C. This Warrant may be split-up, combined or
exchanged for another Warrant or Warrants of like tenor to purchase a like
aggregate number of Shares. If the Holder desires to split-up, combine or
exchange this Warrant, it shall make such request in writing delivered to the
Corporation at its corporate office and shall surrender this Warrant and any
other Warrants to be so split-up, combined or exchanged at said office. Upon any
such surrender for a split-up, combination or exchange, the Corporation shall
execute and deliver to the person entitled thereto a Warrant or Warrants, as the
case may be, as so requested. The Corporation shall not be required to effect
any split-up, combination or exchange which will result in the issuance of a
Warrant entitling the Holder to purchase upon exercise a fraction of a Share.
The Corporation may require the Holder to pay a sum sufficient to cover any tax
or governmental charge that may be imposed in connection with any split-up,
combination or exchange of Warrants.
D. This Warrant may not be transferred for
a period of one year after the issue date hereof except to partners of officers
of the Holder. Prior to due presentment for registration of transfer of this
Warrant, the Corporation may deem and treat the Holder as the absolute owner of
this Warrant (notwithstanding any notation of ownership or other writing hereon)

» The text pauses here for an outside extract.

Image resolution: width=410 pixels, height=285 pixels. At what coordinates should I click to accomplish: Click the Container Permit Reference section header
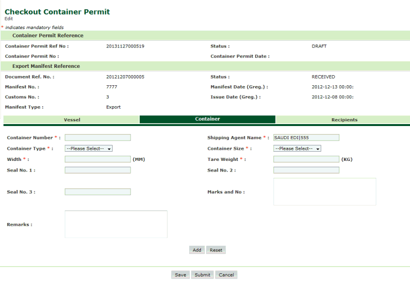(x=48, y=36)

for the purpose of any exercise hereof and for all other purposes, and the
Corporation shall not be affected by any notice to the contrary.
E. Any assignment permitted hereunder shall
be made by surrender of this Warrant to the Corporation at its principal office
with the form of assignment attached hereto as Exhibit B ("Assignment") duly
executed and funds sufficient to pay any transfer tax. In such event, the
Corporation shall, without charge, execute and deliver a new Warrant in the name
of the assignee named in the Assignment and this Warrant shall promptly be
canceled. This Warrant may be divided or combined with other Warrants which
carry the same rights upon presentation thereof at the corporate office of the
Corporation together with a written notice signed by the Holder, specifying the
names and denominations in which such new Warrants are to be issued.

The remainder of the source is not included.